(Transcript from SBS World News Radio)
Incumbent president Dilma Rousseff has won the most votes in the first round of Brazil's presidential election but faces a run off against centre right candidate Aecio Neves.
Pending a final count, Ms Rousseff appears to have secured 41 per cent of the vote, to Mr Neves's 35 per cent.
Environmentalist Marina Silva won 22 per cent.
Biwa Kwan has more.
(Click on the audio tab above to hear the full report)
All along, it has been described as Brazil's closest election in a generation.
Under the country's compulsory voting system, more than 142 million voters at home and overseas had their say.
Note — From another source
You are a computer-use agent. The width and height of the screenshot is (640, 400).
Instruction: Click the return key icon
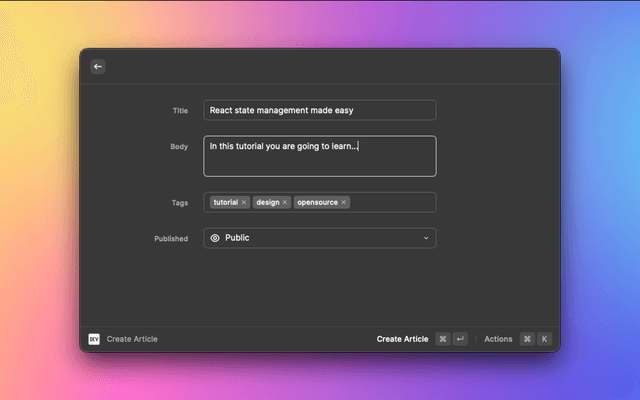tap(460, 339)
Along with a president, voters selected 27 state governors, more than 500 congressmen and women, more than a thousand regional politicians and one third of the senate.
Voters cited corruption, social welfare programs and the economy as their key concerns.
"Security issues are always an issue in Brazil, but the economic issue right now is what's moving the election." ... "I guess corruption. We are talking about the -- actually, forget about that, just corruption." (laughs) ... "I think it's very important to have a chance to change the government. I think it's many years with the same group, and I don't think it's good for Brazil. I think the security's very important."
It has been a campaign of twists and turns worthy of a Brazilian telenovela, with the frontrunner changing a number of times in the last month.
Early in the campaign, Ms Rousseff was expected to win outright.
That changed with the death of a main challenger, Socialist Eduardo Campos, which boosted support for his successor, Marina Silva.
During the campaign, Ms Rousseff was keen to depict the election as a choice between keeping or breaking with the government's popular social welfare program.
(Translated) "I believe that a program like Bolsa Familia cannot be just a pilot program, because a pilot program in Brazil is one which reaches some 5 million people. A program which ceases to be a pilot reaches 56 million people."
Ms Rousseff became Brazil's first woman president in 2010.
Her past 18 months in office have been overshadowed by recession, corruption scandals and protests over the cost of the World Cup amid rising costs in public services.
Ms Rousseff has tried to distance herself from corruption investigations into the state-owned oil company Petrobras.
But Marina Silva did not let go of the issue in the days leading up to the election.
(Translated)"Overcome corruption, give transparency -- these should be the actions of the government so that never again should any Brazilian feel they have been cheated by the director of Petrobras, who took billions of reais from Petrobras."
Aecio Neves, from the Brazilian Social Democracy Party, has run a campaign focused on economic issues.
(Translated) "I believe that we have the best conditions to beat the Workers' Party in the second round of voting and, beyond that, to give Brazil an efficient government, a government which leads, which has experience to deal with the great economic chaos we are faced with, a government capable of dealing with our social issues."
Analysts say the election, in some ways, has been a referendum on Ms Rousseff's 12 years in office.
Dr Sean Burges is with the Centre for Latin American Studies at the Australian National University.
"There's a bit of angst and ennui with the dominant parties. People are getting a little fed up with the PT, the worker's party of Dilma, which has been in power for 12 years now. And they're not altogether sure they trust the PSDB, which is Aecio Neves's party, which was in power the previous eight years."
The executive producer of SBS Radio's Portuguese language program, Beatriz Wagner, is a journalist from Brazil.
She says much was made of Marina Silva's background as she attempted to become the first black woman from a poor background to be elected president of the country.
But Beatriz Wagner says, despite what the newspapers were reporting in the lead up to the election, it would be a mistake to underestimate the support base for Ms Rousseff.
"If you read Brazilian media, the mainstream media, you have the image that Dilma is doing badly, that the population is against her. I think it's fair to say that the mainstream media is against the government, in general terms. And when you look at the polls, she has a very strong support. And this is because the Workers' Party government, I believe, in those 12 years in power, they took out of poverty so many people, and they changed legislation, and the salaries were increased a lot, so the majority of the excluded people in Brazil, they know the difference."
The second round vote between Dilma Rousseff and Aecio Neves will be held on October the 26th.